Despite fantastic production that couches the vocals nicely within the drums, Panthers repeatedly trip into unpalatable histrionics thanks to some uninspired guitar work. Meandering and plodding, the heavy metal fretwork can chime more annoyingly than a ring tone from The Darkness. Bands like Dead Meadow and Comets on Fire certainly do the psych freak-out thing more successfully, but when Panthers do attack, they establish a propulsive urgency that stands alone. The atmospheric wall built on "We Are Louder" is stirring, for example. A free jazz noise collage opens the song and from there it just keeps growing, and it works, regardless of the fact that this dynamic has been done over and over again.

In lyrical content this album rivals virtuosity, as Jayson Green's wailings resound wonderfully throughout. From the inescapable uncertainties of love and sex to the insufficiencies of Lacanian theory, Panthers stalk and hunt for gritty, intelligent truths. Some of it comes off as completely pretentious and stilted, but for the most part the lyrics offer a charismatic mixture of insight, humour, and emotionality. "Theory is Famous" offers up a gem, "He won't let me scream on him, I'd say 'off the pigs!' But I'm scared of it. But give me a book and I'll read the shit out of it." Funnelling political, urban, and intellectual alienation into one menacing tirade, this is one of the more exciting moments on Things Are Strange.

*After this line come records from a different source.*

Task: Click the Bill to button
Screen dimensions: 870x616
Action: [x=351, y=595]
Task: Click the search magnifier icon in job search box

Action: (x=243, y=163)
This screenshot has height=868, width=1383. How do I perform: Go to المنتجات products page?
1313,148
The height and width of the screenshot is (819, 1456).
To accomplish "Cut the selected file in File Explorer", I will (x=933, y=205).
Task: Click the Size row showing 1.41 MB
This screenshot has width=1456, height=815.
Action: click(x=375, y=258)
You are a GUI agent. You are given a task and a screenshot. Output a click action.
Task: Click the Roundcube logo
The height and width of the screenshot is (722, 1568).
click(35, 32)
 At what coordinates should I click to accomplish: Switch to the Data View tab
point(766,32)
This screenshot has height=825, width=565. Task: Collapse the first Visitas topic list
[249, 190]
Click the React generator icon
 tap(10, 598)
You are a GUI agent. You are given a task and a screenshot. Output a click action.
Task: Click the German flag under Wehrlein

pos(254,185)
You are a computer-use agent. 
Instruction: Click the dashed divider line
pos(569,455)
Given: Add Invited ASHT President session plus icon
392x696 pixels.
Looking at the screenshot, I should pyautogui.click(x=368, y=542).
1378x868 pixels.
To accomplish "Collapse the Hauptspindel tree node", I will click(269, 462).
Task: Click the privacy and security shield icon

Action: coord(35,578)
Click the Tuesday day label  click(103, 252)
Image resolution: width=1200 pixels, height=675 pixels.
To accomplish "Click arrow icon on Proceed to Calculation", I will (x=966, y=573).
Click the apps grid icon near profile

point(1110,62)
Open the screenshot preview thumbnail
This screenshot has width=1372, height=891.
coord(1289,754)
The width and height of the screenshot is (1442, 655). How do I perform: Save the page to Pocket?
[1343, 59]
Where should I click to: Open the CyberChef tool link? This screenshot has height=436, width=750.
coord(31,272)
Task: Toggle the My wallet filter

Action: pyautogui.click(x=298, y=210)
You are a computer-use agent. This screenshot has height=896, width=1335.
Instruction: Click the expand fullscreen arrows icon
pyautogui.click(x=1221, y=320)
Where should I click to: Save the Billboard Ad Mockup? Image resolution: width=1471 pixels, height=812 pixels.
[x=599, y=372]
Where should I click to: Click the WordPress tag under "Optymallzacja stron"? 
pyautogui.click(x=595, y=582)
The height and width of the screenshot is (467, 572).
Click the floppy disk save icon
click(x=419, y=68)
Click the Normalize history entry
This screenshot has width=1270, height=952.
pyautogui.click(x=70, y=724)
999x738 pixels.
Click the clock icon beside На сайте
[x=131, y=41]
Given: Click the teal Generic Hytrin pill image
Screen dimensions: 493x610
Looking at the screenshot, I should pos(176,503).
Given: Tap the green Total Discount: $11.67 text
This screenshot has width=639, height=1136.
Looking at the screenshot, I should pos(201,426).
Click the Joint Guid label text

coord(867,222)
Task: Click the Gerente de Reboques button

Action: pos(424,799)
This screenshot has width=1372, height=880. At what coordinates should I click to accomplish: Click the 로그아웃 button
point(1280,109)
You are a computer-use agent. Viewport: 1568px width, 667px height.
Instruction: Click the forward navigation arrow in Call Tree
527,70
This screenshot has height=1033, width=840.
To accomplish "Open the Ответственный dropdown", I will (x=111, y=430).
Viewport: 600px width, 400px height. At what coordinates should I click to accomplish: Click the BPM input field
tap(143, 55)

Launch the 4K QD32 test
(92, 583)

An altogether versatile album, listening to Panthers is as enjoyable during sex as it on your way to work. "Thanks For the Simulacra", previously released as "Thank Me With Your Hands" on the Let's Get Serious EP, is especially enchanting. Vocalist Jayson Green finally finds his appropriate tone, as his open heart bleeds sleaze: "Let's just go back to your place and not talk about it there. I was thinking we should sleep in separate beds, but the heat's gone to my head. Let's get tired at the same time tonight." When at their best, Panthers affect an authentic world-weariness that doesn't exceed or ignore its jurisdiction.

Rock music is complicit in the "post-" impasse as much as any other area of human endeavour, and as so-called art, maybe its practitioners should submit to a realities check more often. Creating from a vacuum is a sure-fire way to suffocate. It's not that every song should be written about Darfur or French theorists, but only good can come from perceiving the issues of our humanity with wider, clearer eyes. The Brooklyn rock addicts, Panthers, offer up a nice example of this sort of honest engagement on Things Are Strange. Yeah, this world is tragically fucked, but we still just want to fuck. This is our absurdly contradictory society, and instead of glossing over or soaring above, Panthers wisely decide to revel in it.